Susan is a professional woman, working in Dublin. She admits openly that she has been with a number of men and that she enjoys sex on a regular basis. Her experiences with penis size, however, are anything but regular. "I've seen everything. Really." What's everything? "I've seen at least two that would be described as micro-penises. I was in a long-term relationship with a man who had a 11-inch penis, fully erect. And pretty much everything in between," she replies. Susan admits to being more assertive about penis size than other responders. "Of course it matters. The physical aspect of a relationship is just as important as anything else. Otherwise it's just a friendship."

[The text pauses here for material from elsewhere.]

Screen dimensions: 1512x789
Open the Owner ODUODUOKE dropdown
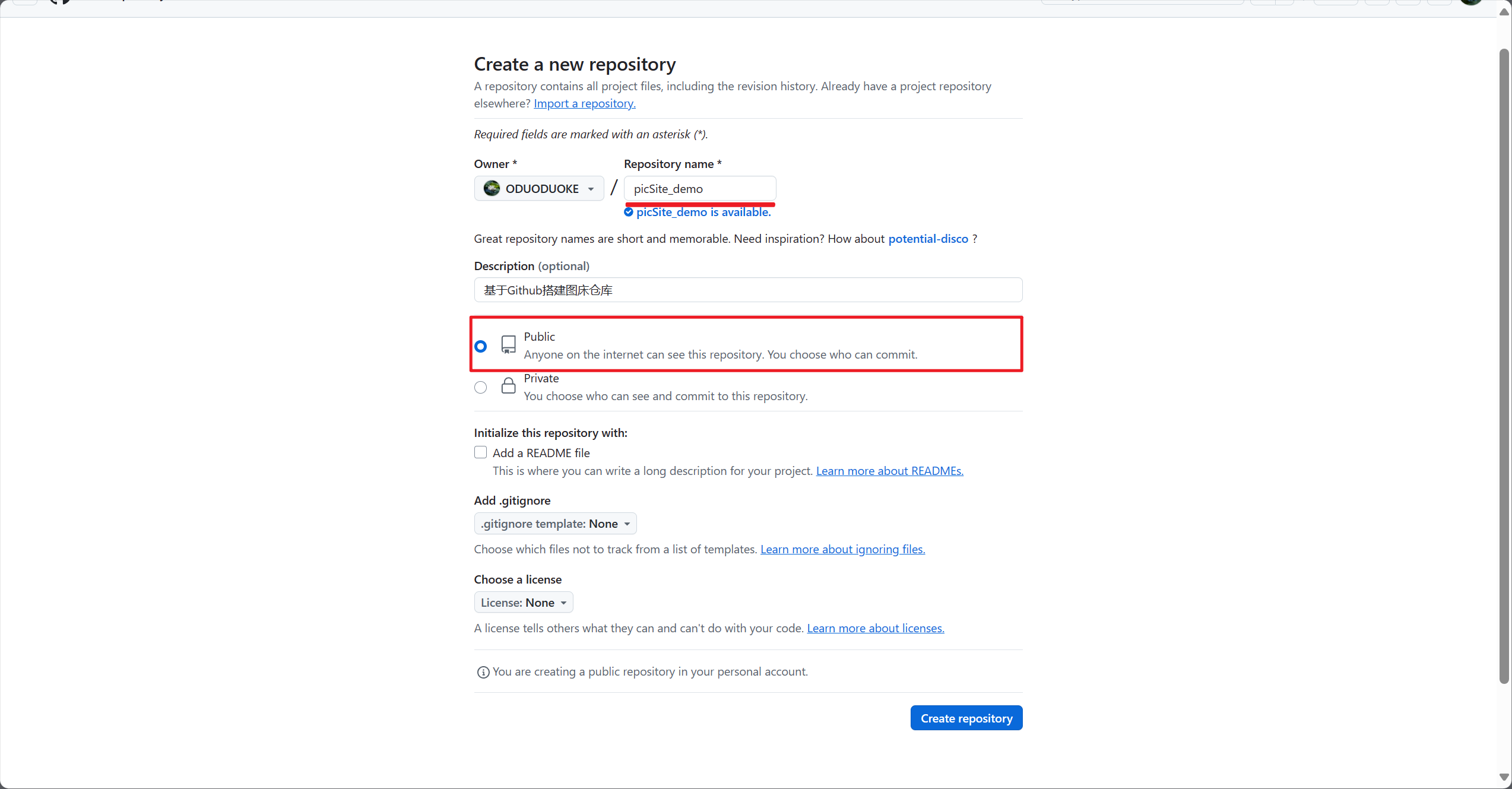click(x=539, y=189)
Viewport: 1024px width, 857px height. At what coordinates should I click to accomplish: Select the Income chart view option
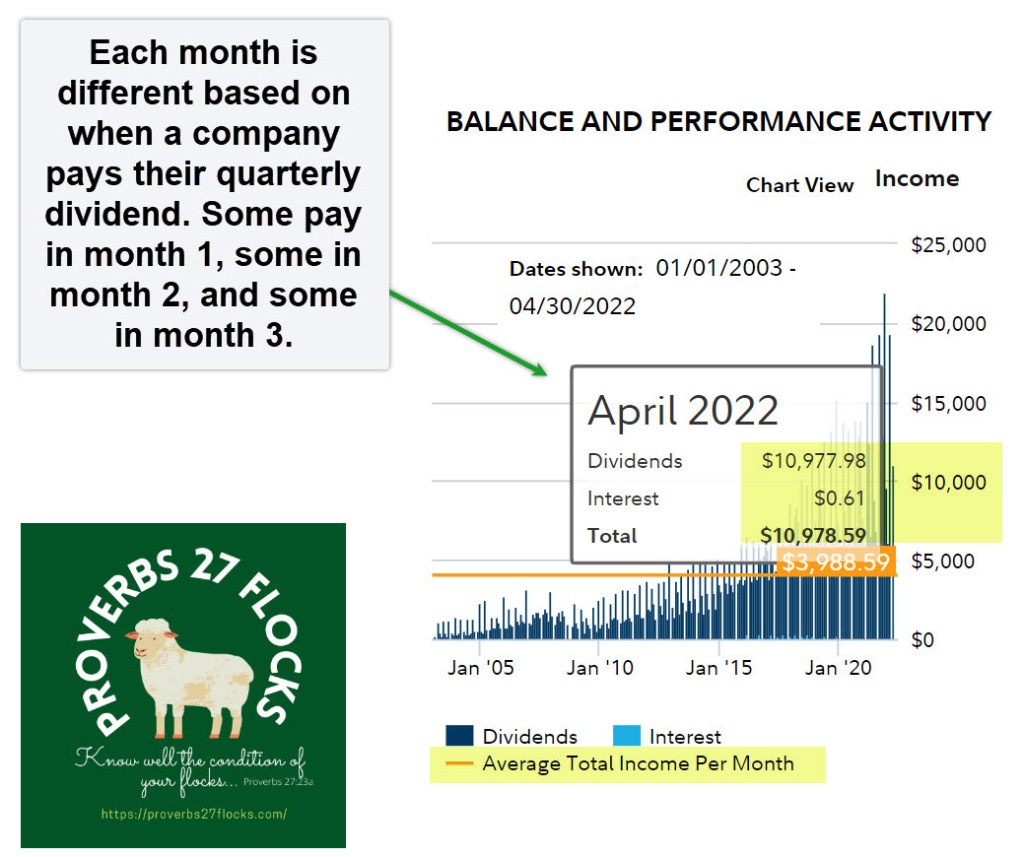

But is it a dealbreaker? Would she end a relationship on the basis of penis size? "I'd like to say no, but honestly, yes. There have been other factors, and the size of his dick was one of them. It's never been solely on that one point."

In Irish men, at least, it's clear there is no one-size-fits-all answer. Unfortunately, this isn't the same across the globe. A 2006 study revealed that the usual condom size didn't fit men from the Indian subcontinent. In fact, condoms in India had a one-in-five failure rate. Most either fell off or tore. On the other end of spectrum, anecdotal evidence suggests that South American men have the largest size. This map gives a clear indication on what the current data suggests.

For homosexual men, the story seems to be quite the same for women. John responded and had this to say. "From my experience, it varies a good bit in both length and thickness. Length-wise, from the people I've slept with it could go from 5 inches to 7, with the longer ones being generally thicker and the shorter ones being less thick. That seems to be a rule I've noticed in my own sex life, anyway."

Martin also has a similar take on the issue. "I've found it does vary. I know several men, straight and gay, who vary from small to very well endowed. I have noticed that a foreskin can add to the length of a flaccid penis since some men have an "overhang" or an abundance of skin." Our other responder, John had a personal experience on the issue of foreskin. "A partner had a really long foreskin which meant we couldn't have penetrative sex where he like, did the penetrating which, at the time when I was younger, was something I was interested in trying." Both Martin and John agree that penis size is rarely the reason for the failure in a relationship, although they both admit to preferring someone who was more well-endowed than someone who wasn't.

Across the board, with both heterosexual and homosexual responders, circumcision in Irish men is a rare occurrence. The process has been known to enhance stamina as the foreskin is intended to protect the head. Without the foreskin, the head becomes worn and less sensitive over time. In fact, those with the procedure are known to suffer erectile dysfunction in later life more so than those without.

The consensus seems to be that, whatever your size is, it's more about how you use it as opposed to how big it is. In the same way there is no ideal woman or ideal man, there is no ideal penis or ideal vagina. Each and every one is as unique as the person that owns it.